Я возвращаю свою голову на прежнее место и скромно предупреждаю:
– Мне жаль тебя. Во мне слишком много песка. Я могу тебя засыпать, как в Сахаре.
Мы делаем гимнастику.
Галинка:
– Я сделала тебя молоденьким. А была б у тебя старушня ровесница, был бы ты брюзга!
– Конечно! За твоё бесстрашное замужество я награждаю тебя личным орденом «За мужество»! Вот так… Спасибо, моя девочка за всё. Дай Бог, чего тебе хочется!
– Мне хочется увидеть тыщу, которую не ты, нахал, выиграл, а я. Я даже за её получение расписалась на небесах.
После воскресной гимнастики мы двинулись к ванне.
Я залез первый, принял кое-что в виде душа. Потом и она основательно обтиралась с ладошки ледяной водой.
Всё-таки жена у меня бесстрашная.
Начала она разогревать завтрак.
Пол-оладушка упало на пол.
Она быстро подняла и кинула в рот, принципиально не вытирая:
– Как важно иметь чистый пол и хорошего мужа, который может многое, если не всё. Лично держит всегда пол в образцовой чистоте.
– Стараюсь, матушка…
– Чудно… Когда я начинаю готовить, ты садишься рядом, если твоя помощь не нужна, и смотришь. Выжидаешь урона с моей стороны. Если упадёт, на лету хватаешь и безапелляционно заявляешь: «Что с возу упало, то в моём желудке пропало. За мой желудок не боись. Глотаю кривые ржавые гвозди – выскакивают прямые, новёхонькие. Справка. В крокодиле металл переплавляется и пропадает бесследно. А у меня ничего не пропадает. Безотходное производство!»

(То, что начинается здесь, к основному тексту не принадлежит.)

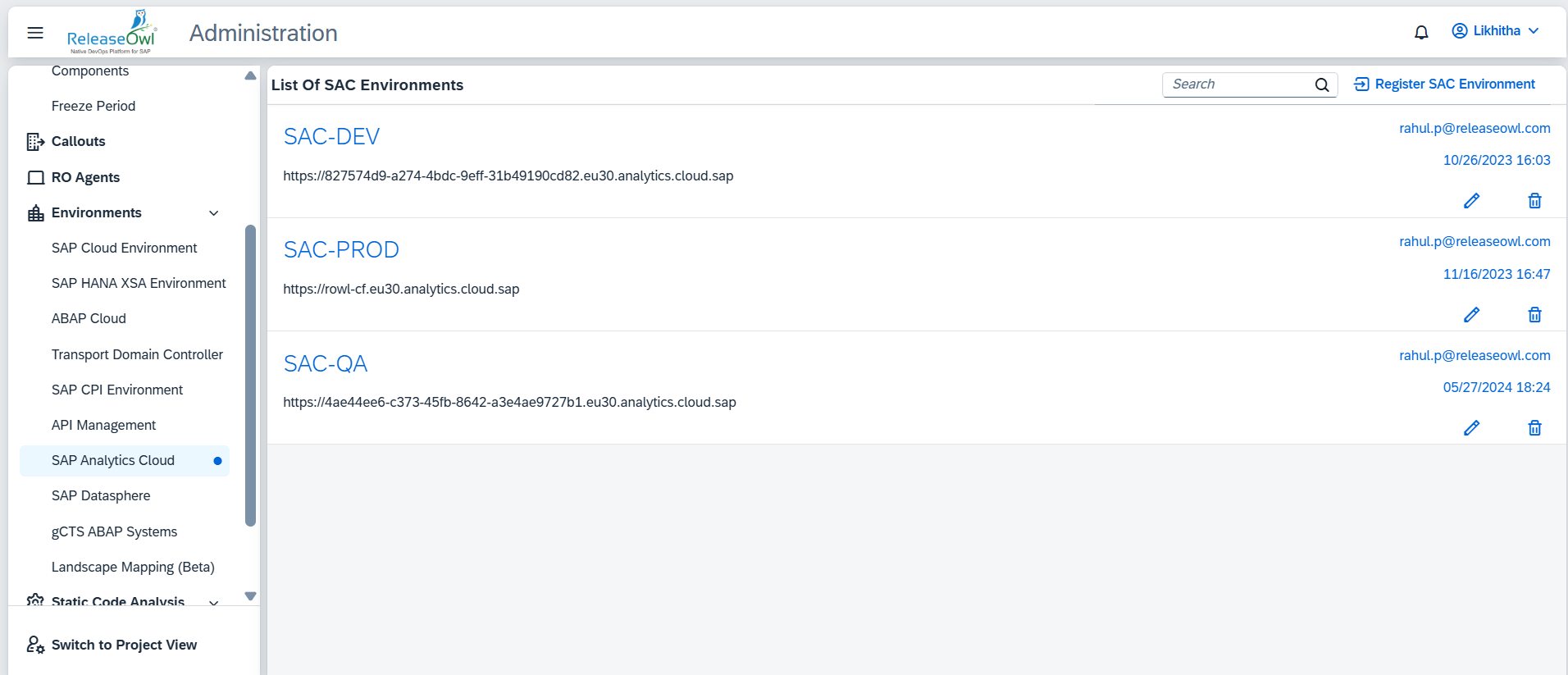Image resolution: width=1568 pixels, height=675 pixels.
Task: Expand the Static Code Analysis section
Action: (213, 602)
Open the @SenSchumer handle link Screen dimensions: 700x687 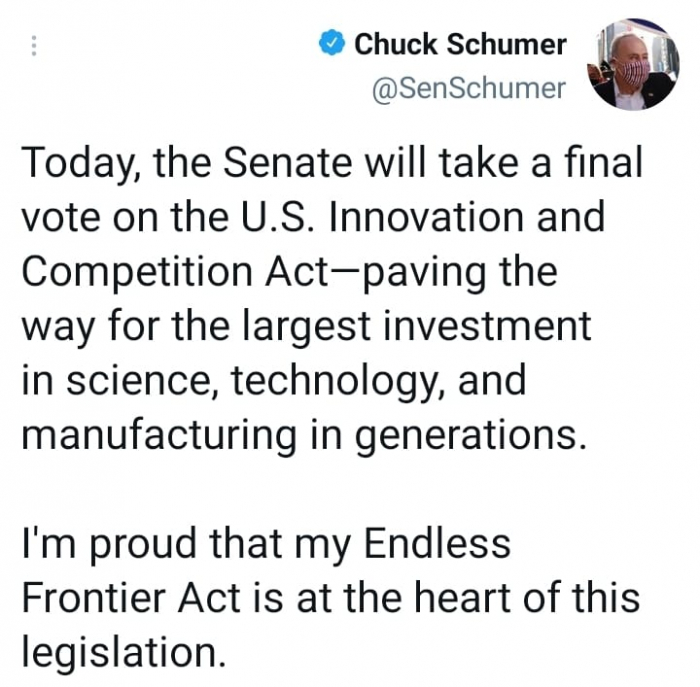tap(468, 89)
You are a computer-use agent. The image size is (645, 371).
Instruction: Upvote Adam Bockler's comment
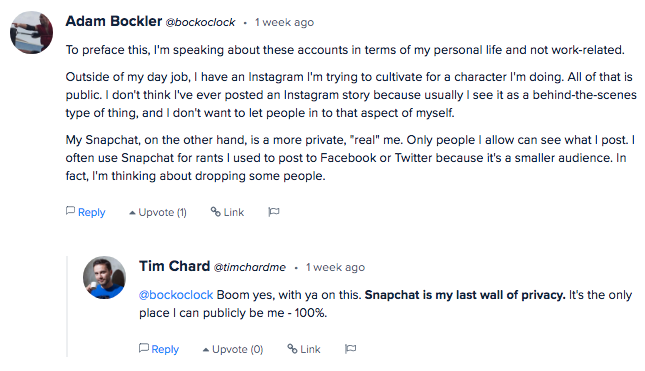coord(158,212)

– Что сегодня будем делать?
– Гулять. Попробуем прогуляться без заскоков в магазины.
– Не выйдет.
– Будем их обегать, как бы это нам тяжело ни давалось. Ох мы! Дети очереди. Я даже вырос до начальника очереди.
Уже час дня.
На Галинке маечка с короткими рукавами.
– Галь, у тебя мурашка.
– Убей мурашку!
Я легонько погладил её руку. Не могу я бить на ней мурашку. Бия мурашку, я б ударил свою радость. А это в мои планы не входит.

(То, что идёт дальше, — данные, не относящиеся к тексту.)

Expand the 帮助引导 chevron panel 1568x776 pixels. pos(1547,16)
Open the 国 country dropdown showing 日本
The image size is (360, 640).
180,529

Галинка прижалась локтем к моей руке:
– Какой ты горячий! Почему ты такой горячий?
– Потому что я мужчина.
Я в самом деле всегда горяч, как воробей.
После обеда двинулись в Кусковский парк. На мою Рассветную, 56. Там я жил когда-то.
Было уже прохладно.
На пруду лёд. Я ступил на него. Подпрыгнул.

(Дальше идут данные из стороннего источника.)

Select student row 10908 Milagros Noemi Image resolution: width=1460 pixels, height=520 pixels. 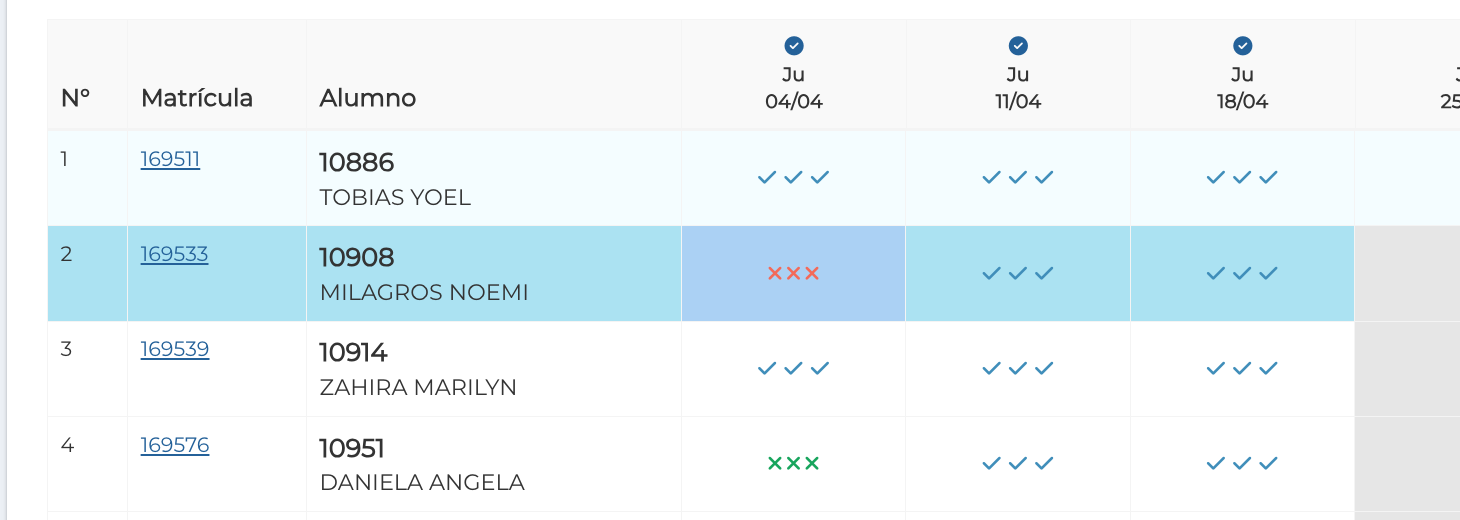tap(423, 274)
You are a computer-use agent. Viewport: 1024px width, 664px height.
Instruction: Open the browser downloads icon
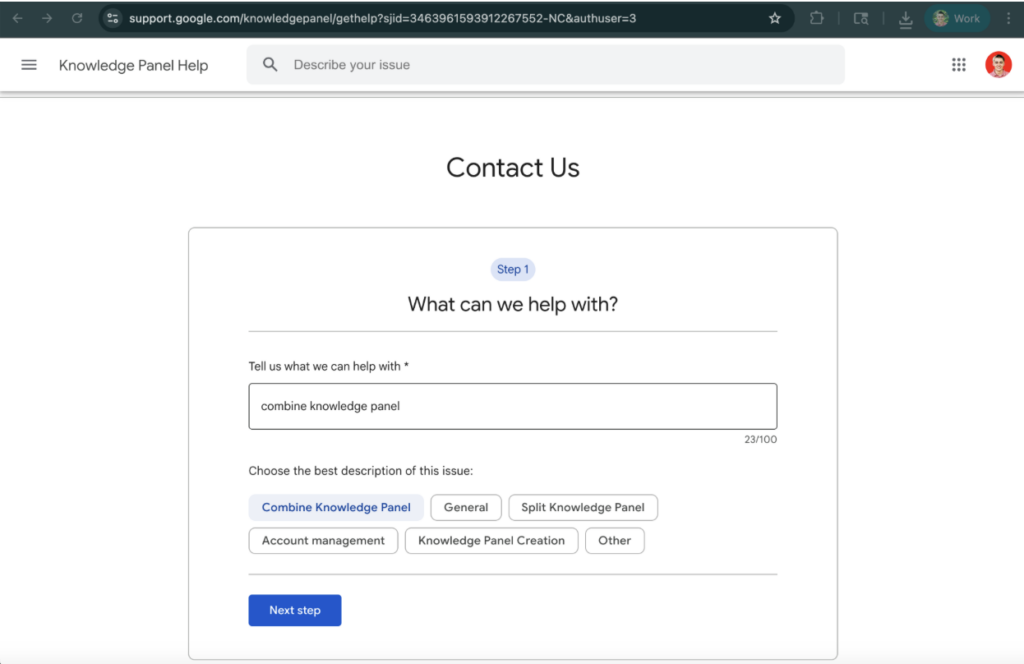pos(905,18)
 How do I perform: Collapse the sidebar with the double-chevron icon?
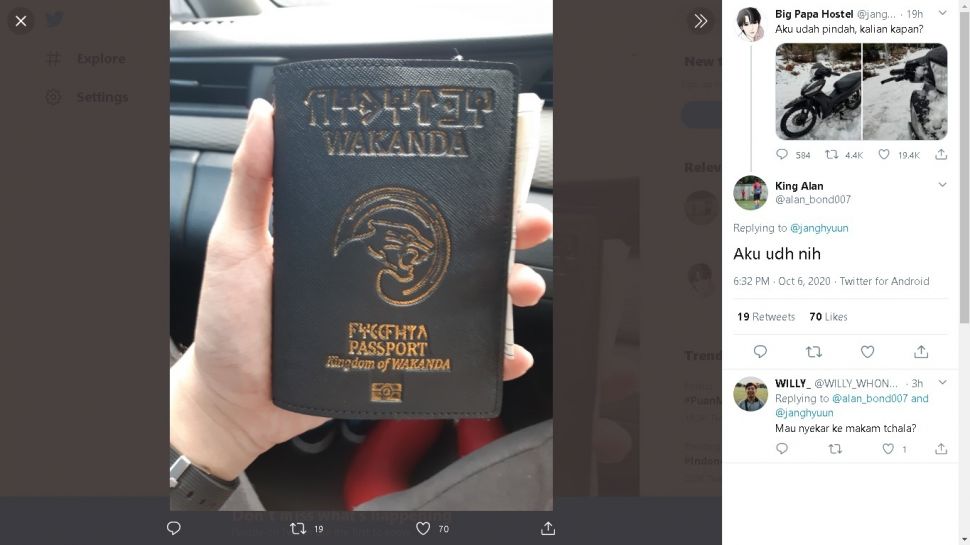click(x=700, y=21)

Лёд треснул, выскочила вода, и Галинка пулей отбыла на берег.
Я всё-таки совращаю Галинку в свою веру.
Она в опаске бредёт по пруду:
– Первый раз я была у тебя в январе. Ты повёл меня на Терлецкий пруд. Я спокойно пошла. А вот теперь я знаю, какая здесь вода, я видела её и боюсь.
– Но идёшь! Герои всегда боятся, да делают. В этом героизм, матинка.
Мы перешли на островок, где когда-то в любовных плясках кобенились цари и царята, потом тихонько побродили по пруду и подались назад к себе.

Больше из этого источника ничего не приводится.